DHI/terracotta

TerracottaDriver.get_metadata assumes meta store is writeable when lazy-loading metadata

nickeopti opened this issue · 4 comments

When lazy-loading metadata, TerracottaDriver.get_metadata assumes that the meta_store has an implemented insert method:

metadata = self.meta_store.get_metadata(keys)

if metadata is None:
    # metadata is not computed yet, trigger lazy loading
    dataset = self.get_datasets(keys)
    if not dataset:
        raise exceptions.DatasetNotFoundError('No dataset found')

    path = squeeze(dataset.values())
    metadata = self.compute_metadata(path, max_shape=self.LAZY_LOADING_MAX_SHAPE)
    self.insert(keys, path, metadata=metadata)

    # ensure standardized/consistent output (types and floating point precision)
    metadata = self.meta_store.get_metadata(keys)
    assert metadata is not None

return metadata

However, this behaviour fails when using RemoteSQLiteMetaStore, as that meta store does not implement insertions. As far as I can tell, this problem also existed before the SQLAlchemy refactor (note how insert is overwritten to not be implemented here https://github.com/DHI-GRAS/terracotta/blob/30730e78e204b573d1c3eb755a0107e3f73021f0/terracotta/drivers/sqlite_remote.py#L139, while get_metadata assumes insert works here https://github.com/DHI-GRAS/terracotta/blob/30730e78e204b573d1c3eb755a0107e3f73021f0/terracotta/drivers/sqlite.py#L330).

@kiksekage encountered this problem while developing a STAC driver, which will also not support insertions.
We see two possible solutions:

a) Wrap the insertion into a try-except block:

metadata = self.compute_metadata(path, max_shape=self.LAZY_LOADING_MAX_SHAPE)

try:
    self.insert(keys, path, metadata=metadata)
    # ensure standardized/consistent output (types and floating point precision)
    metadata = self.meta_store.get_metadata(keys)
    assert metadata is not None
except NotImplementedError:
    pass

b) Introduce a PERSIST_LAZY_LOADED_METADATA setting (which defaults to True):

metadata = self.compute_metadata(path, max_shape=self.LAZY_LOADING_MAX_SHAPE)

if self.PERSIST_LAZY_LOADED_METADATA:
    self.insert(keys, path, metadata=metadata)
    # ensure standardized/consistent output (types and floating point precision)
    metadata = self.meta_store.get_metadata(keys)
    assert metadata is not None

What do you think?

I never intended the remote driver to be usable with lazy loading.
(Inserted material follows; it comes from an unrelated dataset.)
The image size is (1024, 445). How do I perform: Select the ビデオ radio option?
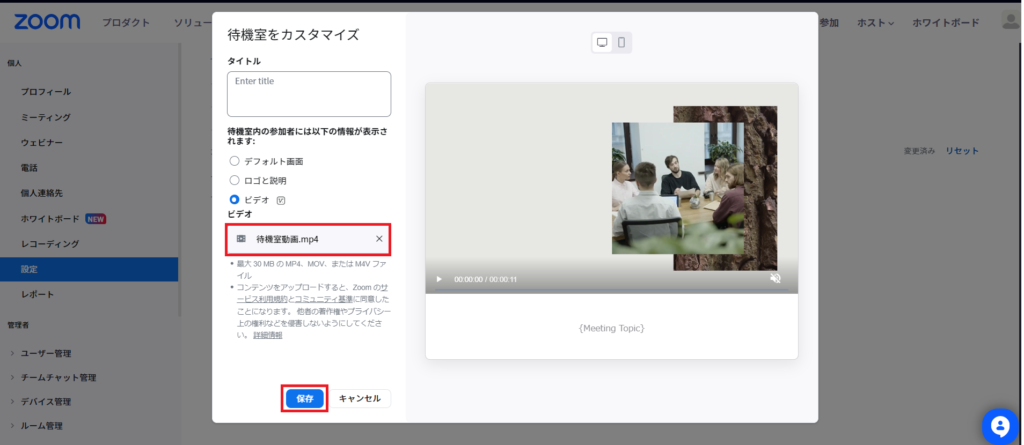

I guess we would ideally raise a better error though.

Not persisting lazily computed metadata is a recipe for terrible performance and a major footgun, so I'd advise against that. try-except is better but not ideal either since raising NotImplementedError is not part of the "official" API.

How about we introduce a class attribute MetaStore.writable that TerracottaDriver checks before requesting write operations? Technically you could also have non-writable MySQL databases (e.g. if the MySQL user doesn't have write permissions) and SQLite databases (no write permissions for file on disk). Then the appropriate exceptions could be raised in TerracottaDriver and RelationalDriver.

Theres a potential solution up on the issue225-lazy-writeable branch. Notably, the MetaStore class is set to be writable by default:
https://github.com/DHI-GRAS/terracotta/blob/a3aedcbfcd95aed279dd9754434b6409462b4bc1/terracotta/drivers/base_classes.py#L41

The added a very thin decorator to throw the new DatabaseNotWritable exception:
https://github.com/DHI-GRAS/terracotta/blob/a3aedcbfcd95aed279dd9754434b6409462b4bc1/terracotta/drivers/terracotta_driver.py#L23-L34

And then we access the flag directly when getting metadata from the meta store:
https://github.com/DHI-GRAS/terracotta/blob/22353ca9c3f99dbe4cdb70b7497d93162827713a/terracotta/drivers/terracotta_driver.py#L187-L194

Me and @nickeopti were discussing whether or not it was cleanest to handle the database "writability" in TerracottaDriver or all meta stores individually.

Does this look correct to you @dionhaefner and/or @mrpgraae? If yes, then ill write some tests.

Please open a PR so we can review these changes in more detail.

True! Up at #256 👍